No suppression on planned shutdowns or maintenance. A common operational source of alarm flood is a planned event — a unit going into recipe changeover, a line being washed, a section being isolated for maintenance — that triggers thirty incidental alarms because the suppression masks were never built. The alarm subsystem must support per-record suppression with a timestamp and an audit trail. Without it, every recipe change is a flood.

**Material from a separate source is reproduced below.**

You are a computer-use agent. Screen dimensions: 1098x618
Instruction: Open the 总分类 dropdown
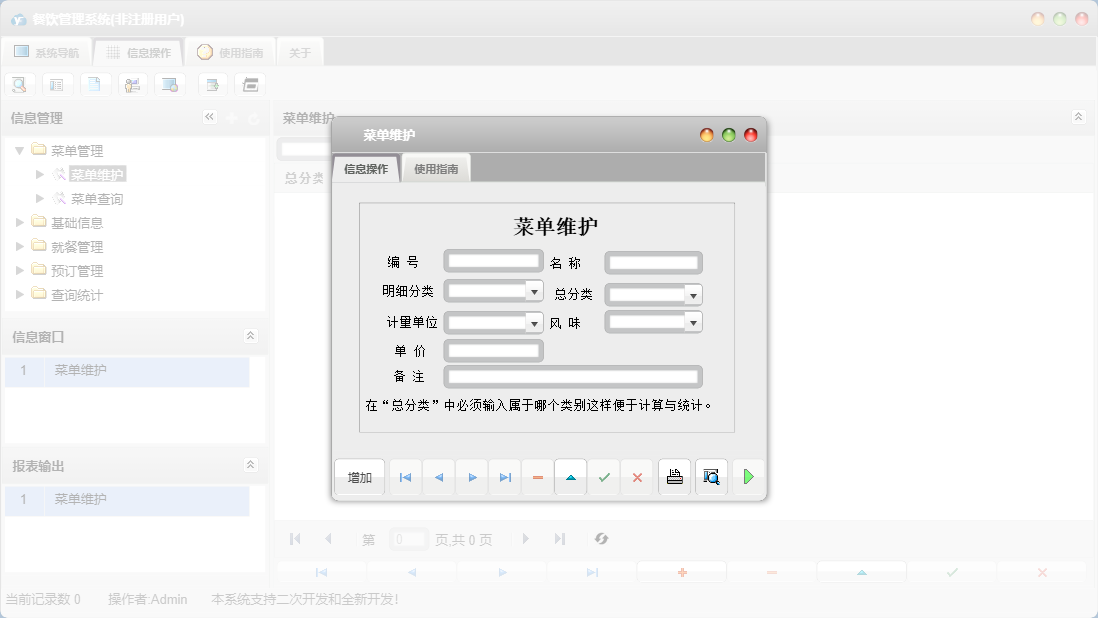695,294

How to practise this in the simulator

The simulator's latch preset is built for this exact pattern. Open it, add the six alarms above as records in the alarm panel, and run the scenario. Push the buttons in different orders, vary the on-delay times from 100 ms (chatter) to 30 s (sluggish), turn the deadband off and back on, and watch the alarm rate counter climb and fall. Then add a sixth fault that cascades into three downstream faults — the simulator's fault-injection panel has a "cascade" toggle that fires AL_002, AL_003, AL_004 ten milliseconds after AL_001 — and watch the FirstOut indicator pick out the root cause. Twenty minutes of breaking and fixing teaches more about alarm priority design than reading the standard cover-to-cover.

Start the free tier →

Vendor reference

The cross-vendor reference for alarm management is ANSI/ISA 18.2 Management of Alarm Systems, which formalises the priority-Pareto target, the flood threshold, the deadband and on-delay recommendations, and the lifecycle from rationalisation through implementation to KPI monitoring. It is a paid standard but the executive summary is free on the ISA site and covers the rules above. Every modern alarm subsystem on FactoryTalk Alarms & Events, TIA Portal WinCC, AVEVA System Platform, and Ignition Alarm Notification implements the 18.2 model, with vendor-specific naming on the configuration screens. Read the standard once. The lifecycle vocabulary becomes the language you use in alarm-rationalisation workshops with the production team.

What we don't claim

This site is not SAQA-registered, not MerSETA-accredited, and not an NQF-registered qualification provider. Our completion certificates are course-level only — they describe what you covered, not an NQF Level X qualification. The CCST cert from ISA is the portable industry credential we recommend; we are not an ISA cert delivery partner either, but our cert packs are CCST-aligned. Alarm management is covered at a high level on the CCST Level 2 syllabus and we point at ISA 18.2 as the canonical reference for any deeper rationalisation work.